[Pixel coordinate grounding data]

---*---

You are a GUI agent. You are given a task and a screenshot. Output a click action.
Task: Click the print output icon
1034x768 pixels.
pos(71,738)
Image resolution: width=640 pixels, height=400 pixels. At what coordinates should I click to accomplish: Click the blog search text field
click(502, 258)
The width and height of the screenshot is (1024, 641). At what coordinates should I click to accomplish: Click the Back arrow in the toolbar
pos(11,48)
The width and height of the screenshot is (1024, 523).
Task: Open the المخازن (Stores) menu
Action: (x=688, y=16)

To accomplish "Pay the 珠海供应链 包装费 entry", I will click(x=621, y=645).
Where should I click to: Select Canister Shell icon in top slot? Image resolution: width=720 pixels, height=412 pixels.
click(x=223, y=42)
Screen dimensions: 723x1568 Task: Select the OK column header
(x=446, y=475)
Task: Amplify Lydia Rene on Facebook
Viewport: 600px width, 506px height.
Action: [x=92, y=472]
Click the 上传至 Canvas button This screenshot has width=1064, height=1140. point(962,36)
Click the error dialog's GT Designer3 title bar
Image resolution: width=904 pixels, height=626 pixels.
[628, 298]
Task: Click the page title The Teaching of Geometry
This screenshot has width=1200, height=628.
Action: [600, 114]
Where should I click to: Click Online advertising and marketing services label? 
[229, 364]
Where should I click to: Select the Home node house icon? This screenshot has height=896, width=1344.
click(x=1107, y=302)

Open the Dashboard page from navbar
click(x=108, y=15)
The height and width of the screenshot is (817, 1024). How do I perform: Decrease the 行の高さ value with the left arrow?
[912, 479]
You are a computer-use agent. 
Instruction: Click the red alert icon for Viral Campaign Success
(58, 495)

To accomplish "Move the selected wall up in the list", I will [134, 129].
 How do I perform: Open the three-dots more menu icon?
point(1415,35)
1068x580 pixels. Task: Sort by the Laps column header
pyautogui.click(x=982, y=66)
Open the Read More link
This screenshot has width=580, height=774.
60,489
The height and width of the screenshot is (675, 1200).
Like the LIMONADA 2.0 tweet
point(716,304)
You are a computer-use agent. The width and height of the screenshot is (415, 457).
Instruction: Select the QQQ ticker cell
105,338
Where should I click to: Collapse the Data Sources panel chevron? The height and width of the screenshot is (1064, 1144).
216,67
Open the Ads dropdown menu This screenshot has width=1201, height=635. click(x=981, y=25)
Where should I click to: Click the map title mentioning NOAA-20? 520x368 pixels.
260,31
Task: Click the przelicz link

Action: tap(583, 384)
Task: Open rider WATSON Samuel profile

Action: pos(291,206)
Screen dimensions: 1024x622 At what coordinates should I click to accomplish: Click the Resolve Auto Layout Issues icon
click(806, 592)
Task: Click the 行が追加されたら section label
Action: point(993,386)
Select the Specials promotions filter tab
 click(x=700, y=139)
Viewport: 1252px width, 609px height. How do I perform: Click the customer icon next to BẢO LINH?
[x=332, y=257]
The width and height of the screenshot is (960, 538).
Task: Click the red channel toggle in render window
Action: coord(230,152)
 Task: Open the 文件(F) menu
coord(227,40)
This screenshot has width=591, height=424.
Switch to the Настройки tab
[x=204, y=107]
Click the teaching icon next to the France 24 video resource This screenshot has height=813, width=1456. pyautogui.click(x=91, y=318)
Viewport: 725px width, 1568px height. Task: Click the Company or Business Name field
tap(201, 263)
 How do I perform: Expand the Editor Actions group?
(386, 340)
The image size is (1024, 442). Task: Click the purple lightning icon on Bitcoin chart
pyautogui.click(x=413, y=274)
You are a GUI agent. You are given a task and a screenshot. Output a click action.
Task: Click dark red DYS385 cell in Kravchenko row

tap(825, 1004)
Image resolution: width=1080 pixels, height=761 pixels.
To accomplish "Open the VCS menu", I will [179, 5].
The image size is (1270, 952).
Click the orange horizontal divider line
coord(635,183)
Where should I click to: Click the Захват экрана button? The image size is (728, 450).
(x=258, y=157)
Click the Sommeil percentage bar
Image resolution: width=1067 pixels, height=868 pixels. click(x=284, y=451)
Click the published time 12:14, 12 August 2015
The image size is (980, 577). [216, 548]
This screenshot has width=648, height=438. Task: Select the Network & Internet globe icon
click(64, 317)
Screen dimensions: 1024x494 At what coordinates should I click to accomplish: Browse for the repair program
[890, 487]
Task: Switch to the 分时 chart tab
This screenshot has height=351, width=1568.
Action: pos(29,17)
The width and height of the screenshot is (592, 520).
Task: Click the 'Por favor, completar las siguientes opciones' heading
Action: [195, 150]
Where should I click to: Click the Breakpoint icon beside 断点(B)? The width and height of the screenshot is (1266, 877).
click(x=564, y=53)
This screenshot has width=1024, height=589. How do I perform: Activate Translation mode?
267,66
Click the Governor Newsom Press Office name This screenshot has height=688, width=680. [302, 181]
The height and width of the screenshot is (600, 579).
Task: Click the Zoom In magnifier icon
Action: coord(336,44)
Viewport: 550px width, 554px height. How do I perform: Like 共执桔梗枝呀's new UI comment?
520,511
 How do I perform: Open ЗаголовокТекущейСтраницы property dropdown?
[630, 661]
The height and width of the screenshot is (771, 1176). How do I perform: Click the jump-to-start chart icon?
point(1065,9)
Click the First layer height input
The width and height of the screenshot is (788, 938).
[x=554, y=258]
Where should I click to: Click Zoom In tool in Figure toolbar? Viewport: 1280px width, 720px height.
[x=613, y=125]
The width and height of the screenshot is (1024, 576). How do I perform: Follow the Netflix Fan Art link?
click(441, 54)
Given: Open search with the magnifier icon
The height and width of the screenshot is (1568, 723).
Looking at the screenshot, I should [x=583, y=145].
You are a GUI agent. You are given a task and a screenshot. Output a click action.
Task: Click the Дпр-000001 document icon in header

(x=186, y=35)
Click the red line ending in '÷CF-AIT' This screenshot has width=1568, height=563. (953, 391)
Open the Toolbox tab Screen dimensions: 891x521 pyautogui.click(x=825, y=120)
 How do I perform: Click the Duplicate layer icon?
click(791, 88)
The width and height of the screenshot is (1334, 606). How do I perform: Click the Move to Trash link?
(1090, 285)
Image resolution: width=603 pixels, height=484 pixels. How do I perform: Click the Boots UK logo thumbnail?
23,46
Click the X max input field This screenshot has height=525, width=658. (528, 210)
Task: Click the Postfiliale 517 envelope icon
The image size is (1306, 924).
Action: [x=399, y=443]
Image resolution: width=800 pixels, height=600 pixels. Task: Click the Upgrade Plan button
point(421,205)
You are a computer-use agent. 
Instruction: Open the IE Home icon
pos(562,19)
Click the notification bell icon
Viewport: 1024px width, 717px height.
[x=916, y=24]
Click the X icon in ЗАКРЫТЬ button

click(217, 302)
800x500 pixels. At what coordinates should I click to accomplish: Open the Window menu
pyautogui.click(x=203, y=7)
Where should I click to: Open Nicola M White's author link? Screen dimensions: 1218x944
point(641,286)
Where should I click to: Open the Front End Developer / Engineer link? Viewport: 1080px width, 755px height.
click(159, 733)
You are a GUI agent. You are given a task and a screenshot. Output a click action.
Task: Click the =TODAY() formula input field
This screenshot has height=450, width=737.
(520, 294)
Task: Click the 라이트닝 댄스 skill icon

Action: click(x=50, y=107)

---*---

_Task prompt_
Copy out every line in the records where the word "will" is found.

_Exercise result_
To accomplish "Pay the 珠海供应链 包装费 entry", I will click(x=621, y=645).
To accomplish "Move the selected wall up in the list", I will [134, 129].
To accomplish "Open the VCS menu", I will [179, 5].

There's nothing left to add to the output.